Metabolism of 9-Beta-D-Arabinofuranosylhypoxanthine and 9-Beta-D-Arabinofuranosyladenine in L5178y Mouse Lymphoma Cells

Abstract

Both 9-β-D-arabinofuranosyladenine (araA) and 9-β-D-arabinofuranosylhypoxanthine (araHx) reduce the proliferation of L5178y mouse lymphoma cells at concentrations of 0.78 and 31.4 μM, respectively, to 50% in dose-response experiments. Simultaneous administration of araA and araHx produces an additive effect, while araHx as well as araA in combination with 9-β-D-arabinofuranosylguanine yield a pronounced antagonism. Intracellularly, 24% of the araA is deaminated to araHx which is subsequently phosphorylated to 9-β-D-arabinofuranosylinosine 5’-triphosphate (araITP).
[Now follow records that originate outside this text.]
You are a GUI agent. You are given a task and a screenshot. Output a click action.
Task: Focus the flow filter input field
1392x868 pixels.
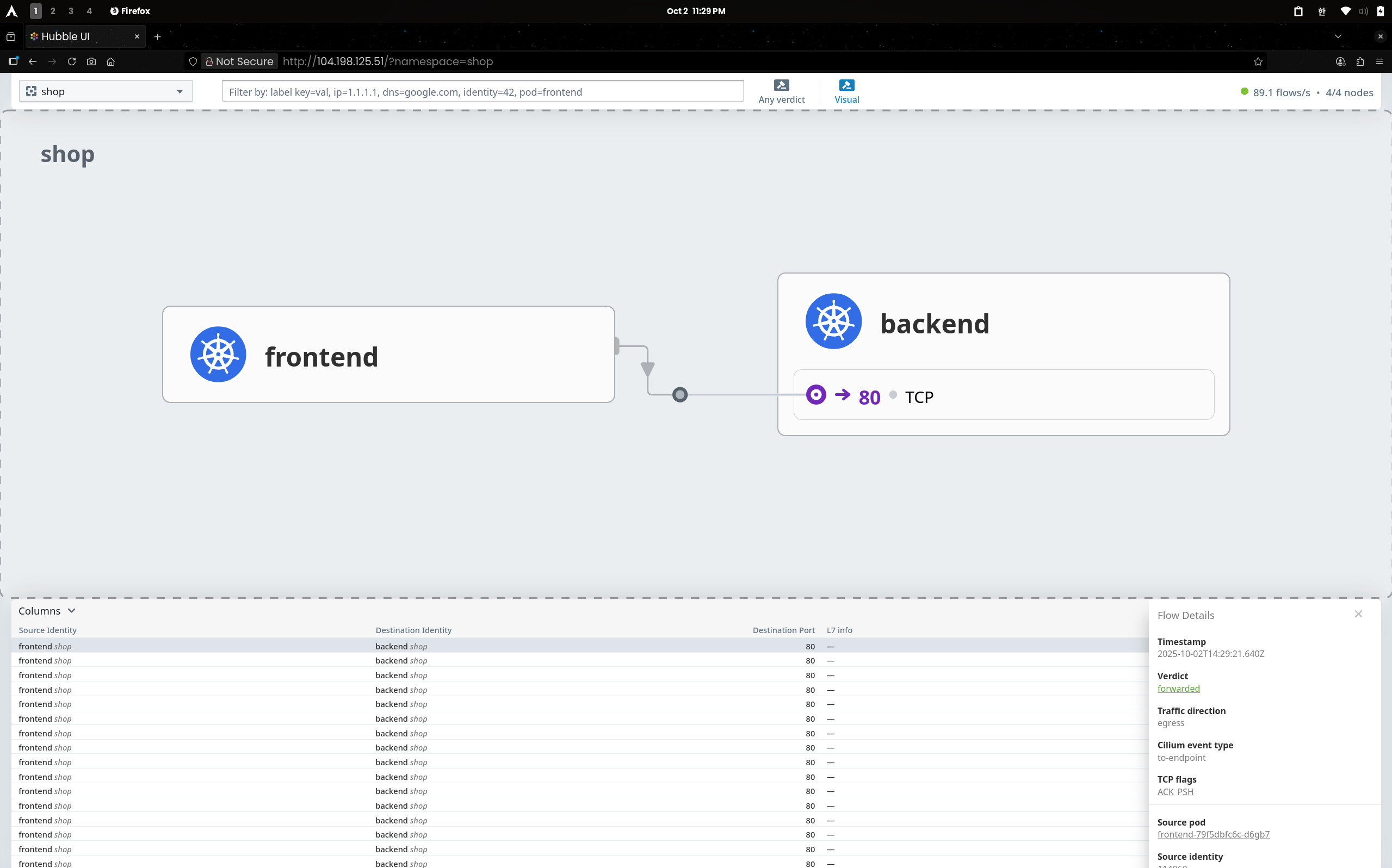coord(482,92)
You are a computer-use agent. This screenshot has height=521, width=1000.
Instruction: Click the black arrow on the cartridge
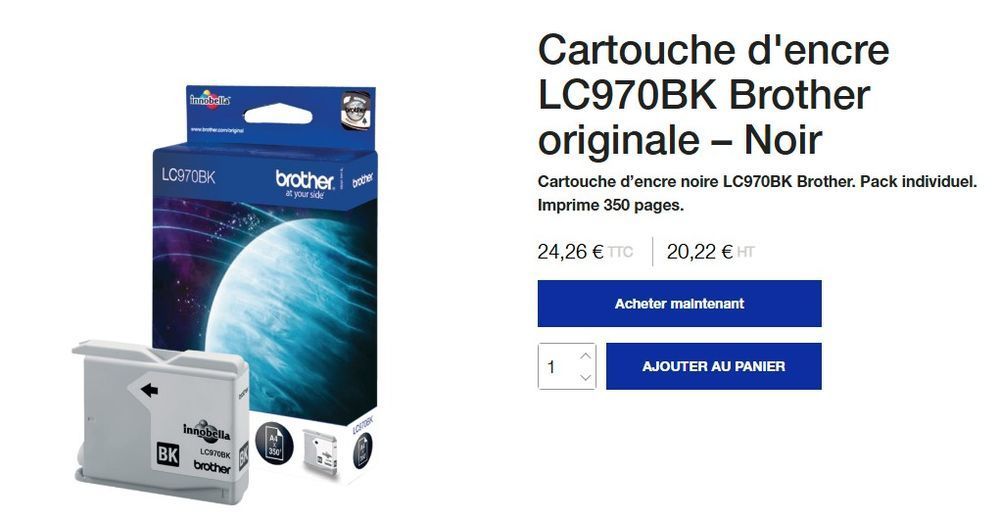(x=149, y=389)
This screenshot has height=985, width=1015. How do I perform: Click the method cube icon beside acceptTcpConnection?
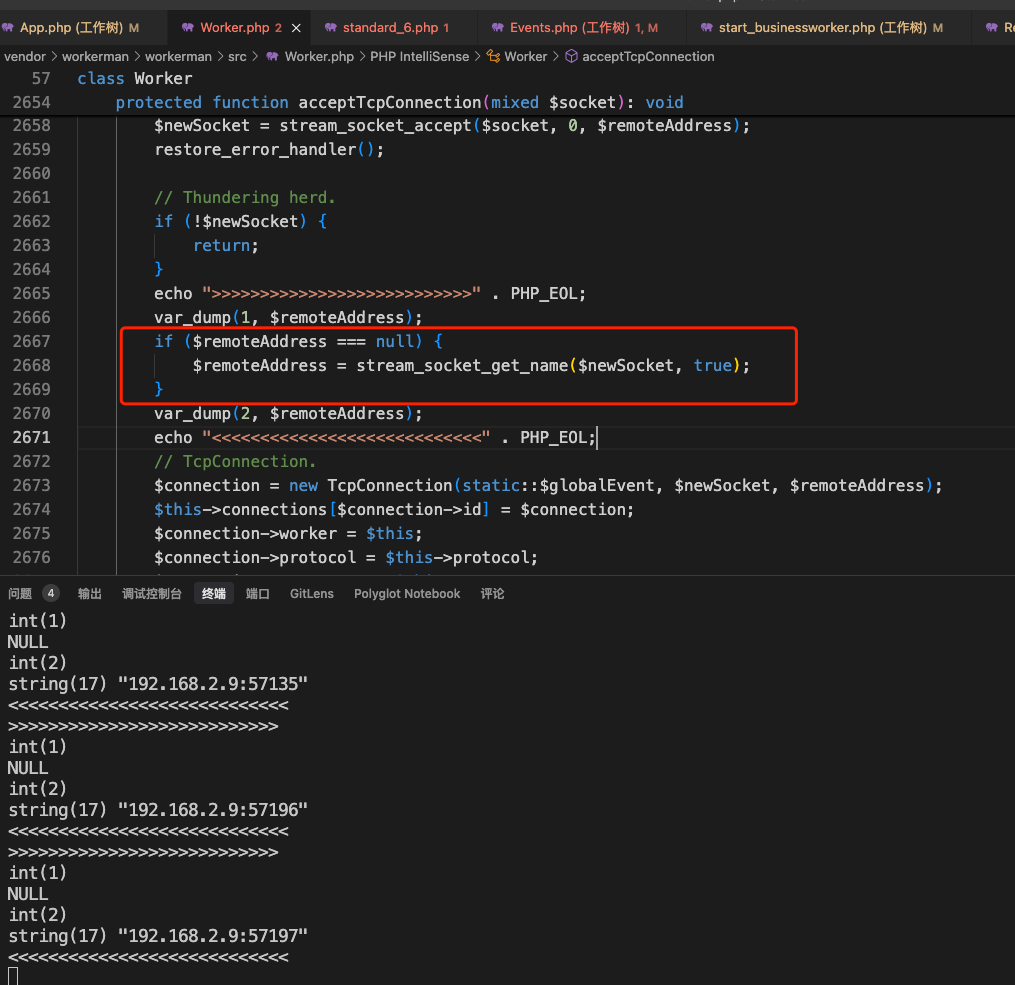571,56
The remaining araA is completely phosphorylated to 9-β-D-arabinofuranosyladenine-triphosphate (araATP). After incubation of the cells with araA or araHx no 9-β-D-arabinofuranosylguanine 5’-monophosphate (araGMP) could be detected intracellularly. Incorporation studies in vivo revealed that thymidine incorporation to DNA is strongly reduced in the presence of araHx, while RNA and protein synthesis are only slightly affected by the compound. In in vitro studies with DNA polymerases from L5178y cells, it was established that aralTP strongly inhibits DNA polymerase α, while DNA polymerase β activity is less sensitively affected. The aralTP-caused inhibition is of the competitive type with respect to deoxyadenosine-triphosphate. From both the in vivo and the in vitro studies we conclude, that after exogenously supplied araA two ultimate active metabolites are formed: araATP and aralTP. We have no indication for a conversion to araGMP.